Why the Mass. public records law is a joke


By Paul Pronovost

The latest CommonWealth magazine includes a report that, sadly, is not the least bit surprising: The state’s public records law is a joke. Well, that’s my interpretation. Here’s how reporter Colman Herman put it:

“A law designed to shine a bright light on the inner workings of state and local government in Massachusetts is instead leaving much of the bureaucracy in shadows, if not total darkness. A seven-month investigation by CommonWealth revealed that public officials at all levels of government frequently game the Massachusetts Public Records Law, the state’s counterpart to the federal Freedom of Information Act. “

“…Huge swaths of state government are exempt or claim exemptions from the Public Records Law.”

“…And those sectors of government that are clearly subject to the Public Records Law often subvert it. The bottom line: Public records are not always so public in Massachusetts.”
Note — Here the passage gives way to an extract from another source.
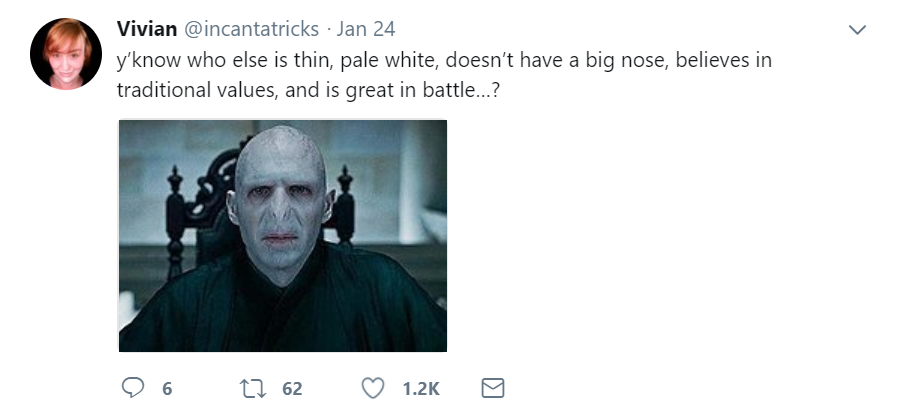Click the pale face in the photo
“…The stonewalling tactics used by public officials include ignoring records requests, claiming records don’t exist, disingenuously claiming exemptions, redacting so much from the records as to render them useless, and charging so much money to produce the documents that they are unaffordable for most citizens. “

Herman spent seven months investigating the state law and many of us working journalists can tell you it’s even worse than he reports. Here at the Cape Cod Times, each spring we conduct an annual inspections of various aspects of the state’s Public Records Law and Open Meeting Law. The compliance by public officials is consistently fair to poor, with violations ranging from basic ignorance to willful disregard.

How can this be? After all, open government is a fundamental part of a healthy democracy. And public officials, those who have been elected by their fellow citizens, can only be truly effective representatives if the public is informed and engaged. Transparency is what has long separated America’s government from most others in the world, and its longevity is proof of its success.

Part of the problem is that the very people who create and enforce the laws of the land often find open government to be a nuisance. They see it slowing the wheels of bureaucracy. They believe public comment to be an intrusion. They see us as an impediment to getting things done.

Another part of the problem is that the members of the Fourth Estate do a poor job articulating why the public should care, and so many people view the issue as a dispute between the press and politicians. There have been efforts to change that perception and they can’t come a minute too soon.

It should be said that not every officer, elected body or agency ignore the public records law. Many are very good about observing not only the letter but also the spirit of open government. And that’s a good thing. More must follow. The government’s business is all of our business.